**Exercise task**
Reproduce the following entries verbatim, from first to last.

########

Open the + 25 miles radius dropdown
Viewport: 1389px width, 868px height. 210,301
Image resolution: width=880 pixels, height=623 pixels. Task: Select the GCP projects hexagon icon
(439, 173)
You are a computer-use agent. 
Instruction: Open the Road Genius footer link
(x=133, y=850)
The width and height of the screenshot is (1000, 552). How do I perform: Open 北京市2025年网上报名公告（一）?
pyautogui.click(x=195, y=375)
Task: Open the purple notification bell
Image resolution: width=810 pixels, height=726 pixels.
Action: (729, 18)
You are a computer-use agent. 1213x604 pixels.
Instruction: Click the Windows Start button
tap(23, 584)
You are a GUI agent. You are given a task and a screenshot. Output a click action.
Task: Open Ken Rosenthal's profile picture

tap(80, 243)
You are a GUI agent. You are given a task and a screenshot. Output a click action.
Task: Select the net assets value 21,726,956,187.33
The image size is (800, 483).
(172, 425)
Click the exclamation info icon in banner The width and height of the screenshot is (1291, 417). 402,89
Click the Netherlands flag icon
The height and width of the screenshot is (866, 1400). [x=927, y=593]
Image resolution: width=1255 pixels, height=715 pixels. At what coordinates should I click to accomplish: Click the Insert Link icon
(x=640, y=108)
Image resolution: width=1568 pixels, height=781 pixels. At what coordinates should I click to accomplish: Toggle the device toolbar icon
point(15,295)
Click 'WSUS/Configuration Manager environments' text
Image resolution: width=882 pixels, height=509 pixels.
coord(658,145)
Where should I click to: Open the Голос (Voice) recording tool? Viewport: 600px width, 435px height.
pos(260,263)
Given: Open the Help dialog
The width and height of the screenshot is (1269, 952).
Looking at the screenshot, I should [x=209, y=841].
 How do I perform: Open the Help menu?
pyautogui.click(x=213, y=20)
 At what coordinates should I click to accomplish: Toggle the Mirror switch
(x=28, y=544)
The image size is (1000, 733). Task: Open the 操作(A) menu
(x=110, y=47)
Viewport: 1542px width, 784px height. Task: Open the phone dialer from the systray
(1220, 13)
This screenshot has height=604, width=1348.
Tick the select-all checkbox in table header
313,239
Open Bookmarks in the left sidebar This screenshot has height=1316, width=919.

########

**Full response**
Open the + 25 miles radius dropdown
Viewport: 1389px width, 868px height. 210,301
Image resolution: width=880 pixels, height=623 pixels. Task: Select the GCP projects hexagon icon
(439, 173)
You are a computer-use agent. 
Instruction: Open the Road Genius footer link
(x=133, y=850)
The width and height of the screenshot is (1000, 552). How do I perform: Open 北京市2025年网上报名公告（一）?
pyautogui.click(x=195, y=375)
Task: Open the purple notification bell
Image resolution: width=810 pixels, height=726 pixels.
Action: (729, 18)
You are a computer-use agent. 1213x604 pixels.
Instruction: Click the Windows Start button
tap(23, 584)
You are a GUI agent. You are given a task and a screenshot. Output a click action.
Task: Open Ken Rosenthal's profile picture

tap(80, 243)
You are a GUI agent. You are given a task and a screenshot. Output a click action.
Task: Select the net assets value 21,726,956,187.33
The image size is (800, 483).
(172, 425)
Click the exclamation info icon in banner The width and height of the screenshot is (1291, 417). 402,89
Click the Netherlands flag icon
The height and width of the screenshot is (866, 1400). [x=927, y=593]
Image resolution: width=1255 pixels, height=715 pixels. At what coordinates should I click to accomplish: Click the Insert Link icon
(x=640, y=108)
Image resolution: width=1568 pixels, height=781 pixels. At what coordinates should I click to accomplish: Toggle the device toolbar icon
point(15,295)
Click 'WSUS/Configuration Manager environments' text
Image resolution: width=882 pixels, height=509 pixels.
coord(658,145)
Where should I click to: Open the Голос (Voice) recording tool? Viewport: 600px width, 435px height.
pos(260,263)
Given: Open the Help dialog
The width and height of the screenshot is (1269, 952).
Looking at the screenshot, I should [x=209, y=841].
 How do I perform: Open the Help menu?
pyautogui.click(x=213, y=20)
 At what coordinates should I click to accomplish: Toggle the Mirror switch
(x=28, y=544)
The image size is (1000, 733). Task: Open the 操作(A) menu
(x=110, y=47)
Viewport: 1542px width, 784px height. Task: Open the phone dialer from the systray
(1220, 13)
This screenshot has height=604, width=1348.
Tick the select-all checkbox in table header
313,239
Open Bookmarks in the left sidebar This screenshot has height=1316, width=919.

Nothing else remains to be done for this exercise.